Kelp Vs Seaweed
Kelp and seaweed might seem the same, but they differ in many ways. For people who are knowledgeable often compare kelp vs seaweed especially when it comes to choosing marine supplements. You may also wonder which one is better. Then explore with us till the end.
In this article, we’ll explore kelp vs seaweed and their key differences, from size to color to potential health benefits. But before we get into the differences between kelp and seaweed, we’ll need to understand exactly what they are. So, let’s dig a little deeper.
Table of Contents
- What is Kelp?
- What is Seaweed?
- Kelp vs Seaweed: Color
- Kelp vs Seaweed: Size
- Kelp vs Seaweed: Potential Health Benefits
- Can You Eat Kelp and Seaweed Together?
What is Kelp?
Kelp is a specific subgroup of seaweed that is known as the largest type of seaweed. It generally grows in nutrient-rich cool waters such as the North Pacific Ocean. It has brown, long, leaf-like blades and also has sturdy but flexible stems.
The largest seaweed species, giant kelp, can grow up to 60 meters in length and is found predominantly in the North Pacific Ocean. Other types of seaweed can float but kelp fixes to a specific spot. Kelp forests are a vital habitat for marine life. Many coastal communities eat kelp as a staple food ingredient in soups, salads, sushi rolls, and stews.
What is Seaweed?
Seaweed is an overarching term used to describe marine macroalgae, a kind of large algae that grows in water. However, kelp is the largest subgroup of seaweed. That means all kelps are seaweed but all seaweeds aren’t kelp.

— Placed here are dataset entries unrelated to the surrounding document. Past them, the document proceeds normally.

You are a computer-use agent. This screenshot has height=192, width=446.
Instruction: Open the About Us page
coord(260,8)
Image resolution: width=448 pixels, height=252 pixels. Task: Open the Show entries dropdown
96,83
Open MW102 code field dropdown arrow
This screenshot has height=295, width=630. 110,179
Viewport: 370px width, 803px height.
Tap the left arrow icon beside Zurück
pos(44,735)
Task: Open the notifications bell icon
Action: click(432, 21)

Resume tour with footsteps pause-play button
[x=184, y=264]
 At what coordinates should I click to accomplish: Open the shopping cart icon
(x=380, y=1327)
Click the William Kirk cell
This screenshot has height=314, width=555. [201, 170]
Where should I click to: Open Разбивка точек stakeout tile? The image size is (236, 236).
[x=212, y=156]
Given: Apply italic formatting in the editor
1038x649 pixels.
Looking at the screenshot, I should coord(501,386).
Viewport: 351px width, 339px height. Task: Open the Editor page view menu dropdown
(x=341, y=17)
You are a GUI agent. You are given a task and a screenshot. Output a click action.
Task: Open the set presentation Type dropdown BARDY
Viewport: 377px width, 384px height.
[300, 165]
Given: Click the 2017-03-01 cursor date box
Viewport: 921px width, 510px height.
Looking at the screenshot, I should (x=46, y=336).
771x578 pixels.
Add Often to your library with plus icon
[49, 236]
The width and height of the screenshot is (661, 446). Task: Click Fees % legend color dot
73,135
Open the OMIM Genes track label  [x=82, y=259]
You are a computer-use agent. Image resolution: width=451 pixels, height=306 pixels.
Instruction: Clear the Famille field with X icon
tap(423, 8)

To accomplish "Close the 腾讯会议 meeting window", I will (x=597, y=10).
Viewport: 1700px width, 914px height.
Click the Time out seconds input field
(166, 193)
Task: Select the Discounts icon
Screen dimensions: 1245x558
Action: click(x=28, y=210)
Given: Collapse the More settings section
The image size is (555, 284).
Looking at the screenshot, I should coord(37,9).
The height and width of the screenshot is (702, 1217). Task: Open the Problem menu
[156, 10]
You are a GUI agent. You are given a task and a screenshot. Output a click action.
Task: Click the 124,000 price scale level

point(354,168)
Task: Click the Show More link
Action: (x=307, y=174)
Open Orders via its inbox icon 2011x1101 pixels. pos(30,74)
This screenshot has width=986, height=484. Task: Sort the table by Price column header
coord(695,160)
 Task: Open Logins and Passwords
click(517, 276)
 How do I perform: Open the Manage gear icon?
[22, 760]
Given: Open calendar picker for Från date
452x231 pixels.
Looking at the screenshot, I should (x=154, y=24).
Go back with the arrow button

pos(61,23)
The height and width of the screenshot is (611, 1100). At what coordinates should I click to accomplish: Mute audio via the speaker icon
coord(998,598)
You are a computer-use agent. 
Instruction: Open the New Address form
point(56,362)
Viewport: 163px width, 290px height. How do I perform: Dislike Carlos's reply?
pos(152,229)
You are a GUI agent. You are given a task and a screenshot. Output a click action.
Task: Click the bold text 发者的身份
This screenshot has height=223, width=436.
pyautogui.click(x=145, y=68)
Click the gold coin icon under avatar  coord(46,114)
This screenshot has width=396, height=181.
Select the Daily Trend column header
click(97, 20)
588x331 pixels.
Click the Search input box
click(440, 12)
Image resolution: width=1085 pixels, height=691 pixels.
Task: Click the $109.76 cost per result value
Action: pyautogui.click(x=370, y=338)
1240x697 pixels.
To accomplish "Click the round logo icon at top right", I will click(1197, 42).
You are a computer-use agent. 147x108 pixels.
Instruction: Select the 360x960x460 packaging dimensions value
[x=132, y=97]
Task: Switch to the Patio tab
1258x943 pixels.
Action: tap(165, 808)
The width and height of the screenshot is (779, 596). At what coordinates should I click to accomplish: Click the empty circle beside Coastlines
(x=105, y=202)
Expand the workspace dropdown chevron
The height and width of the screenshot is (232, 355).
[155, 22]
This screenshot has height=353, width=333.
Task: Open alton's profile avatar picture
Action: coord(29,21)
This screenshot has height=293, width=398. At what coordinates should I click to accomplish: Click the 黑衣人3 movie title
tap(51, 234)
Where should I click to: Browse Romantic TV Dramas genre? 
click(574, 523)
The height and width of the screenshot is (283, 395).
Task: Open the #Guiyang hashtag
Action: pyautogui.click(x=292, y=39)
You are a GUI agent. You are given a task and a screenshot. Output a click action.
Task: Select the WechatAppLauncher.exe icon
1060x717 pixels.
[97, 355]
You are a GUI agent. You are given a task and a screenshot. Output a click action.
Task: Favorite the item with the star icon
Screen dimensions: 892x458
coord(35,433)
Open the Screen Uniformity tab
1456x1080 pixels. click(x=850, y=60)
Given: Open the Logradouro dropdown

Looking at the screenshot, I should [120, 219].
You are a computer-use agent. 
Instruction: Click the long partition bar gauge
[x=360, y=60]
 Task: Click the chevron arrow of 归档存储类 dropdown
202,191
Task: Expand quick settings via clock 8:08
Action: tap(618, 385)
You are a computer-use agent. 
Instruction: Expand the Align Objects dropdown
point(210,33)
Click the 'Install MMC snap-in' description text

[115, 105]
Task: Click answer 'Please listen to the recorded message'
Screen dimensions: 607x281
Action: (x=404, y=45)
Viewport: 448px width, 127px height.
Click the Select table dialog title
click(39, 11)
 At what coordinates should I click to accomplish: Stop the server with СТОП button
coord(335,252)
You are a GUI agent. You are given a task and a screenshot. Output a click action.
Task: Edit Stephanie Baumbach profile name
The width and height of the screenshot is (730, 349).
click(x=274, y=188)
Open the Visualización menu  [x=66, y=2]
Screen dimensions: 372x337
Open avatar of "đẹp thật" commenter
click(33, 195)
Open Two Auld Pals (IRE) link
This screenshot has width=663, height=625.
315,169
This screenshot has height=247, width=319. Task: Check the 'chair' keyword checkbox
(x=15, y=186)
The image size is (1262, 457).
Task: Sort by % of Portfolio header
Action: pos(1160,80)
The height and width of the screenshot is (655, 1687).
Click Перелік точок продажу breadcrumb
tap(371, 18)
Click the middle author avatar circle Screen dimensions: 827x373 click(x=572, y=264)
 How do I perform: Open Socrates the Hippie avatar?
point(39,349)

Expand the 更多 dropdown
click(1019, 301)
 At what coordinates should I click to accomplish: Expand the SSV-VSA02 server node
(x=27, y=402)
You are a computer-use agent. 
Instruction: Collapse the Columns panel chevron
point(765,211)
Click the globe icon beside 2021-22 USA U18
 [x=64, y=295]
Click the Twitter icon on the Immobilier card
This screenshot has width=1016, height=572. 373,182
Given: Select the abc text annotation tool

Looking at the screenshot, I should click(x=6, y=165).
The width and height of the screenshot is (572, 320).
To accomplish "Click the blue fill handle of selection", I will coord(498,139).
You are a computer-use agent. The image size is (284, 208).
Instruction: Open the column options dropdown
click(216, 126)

There are more than ten thousand different seaweed species that grow underwater and absorb nutrients from water rather than soil, unlike land plants we’re familiar with. However, like land trees and plants seaweeds also absorb sunlight for their process of photosynthesis. Photosynthesis is a biological process by which green plants and certain organisms make food and energy to thrive with the help of light.
Kelp vs Seaweed: Color
A big differentiator between kelp and seaweed is their colors. Kelp plants are mainly brown, with shades ranging from pale tan to deep brown. Some plants are tinged with deep green.
Since seaweed encompasses many different species, it has a wide range of colors, and this is how botanists classify seaweed. The color classes are green, red, and brown. Kelp is the brown category of seaweed.
Kelp vs Seaweed: Size
Kelp is known as the largest subtype species in the entire seaweed family. For instance, bull and bladder kelp grow up to 150 feet in length. At this length, they weigh quite high.
In contrast, seaweed sizes are as varied as their species range. They may range from just a few inches to over 150 feet and more.
Kelp vs Seaweed: Potential Health Benefits
Both kelp and seaweed are edible and offer many different potential health benefits. Kelp is more plant-like algae in comparison to other types of seaweeds. For this reason, many botanists think that kelp may contain more nutrients for human bodies than others.
Kelp is densely packed with many important vitamins. It contains a significant amount of iodine, which is vital for good thyroid health. In addition, kelp is rich in calcium content which can provide teeth and bone support.
Kelp is also very high in antioxidants. Antioxidants are molecules that can help cells protect from damage caused by oxidative stress. Studies suggest that kelp may help reduce fat absorption and may help combat obesity. It can also improve heart health and blood glucose levels as well.
Seaweed includes a vast range of marine algae species filled with potential nutritional benefits. For instance, some species contain significant amounts of prebiotic fiber which is important for gut flora health.
Seaweed may help boost the immune system and also may help stimulate the production of antioxidants inside the human body, which in turn help fight free radicals that can cause several chronic health conditions. Free radicals are unstable oxygen-containing molecules that cause large chain reactions in the body and damage cells, tissues, and even organs.
Can You Eat Kelp and Seaweed Together?
Yes, kelp and seaweed can be eaten together. They both offer a number of health benefits. However, it is always best to discuss with a certified naturopath or herbal practitioner prior to using them together. Here are some benefits of kelp and seaweed:
- Nutritional powerhouses
- May help with reducing inflammation
- May help support thyroid health
- May help support reproductive health
- May help promote healthy weight
- May act as a natural diuretic
- May help lower the risk of chronic health conditions
- May help strengthen immune defenses
Many people wonder whether kelp and seaweed are the same thing. Kelp and seaweed are not the same thing. Seaweed is an overarching term that refers to more than ten thousand marine species, while kelp is the largest seaweed subtype species.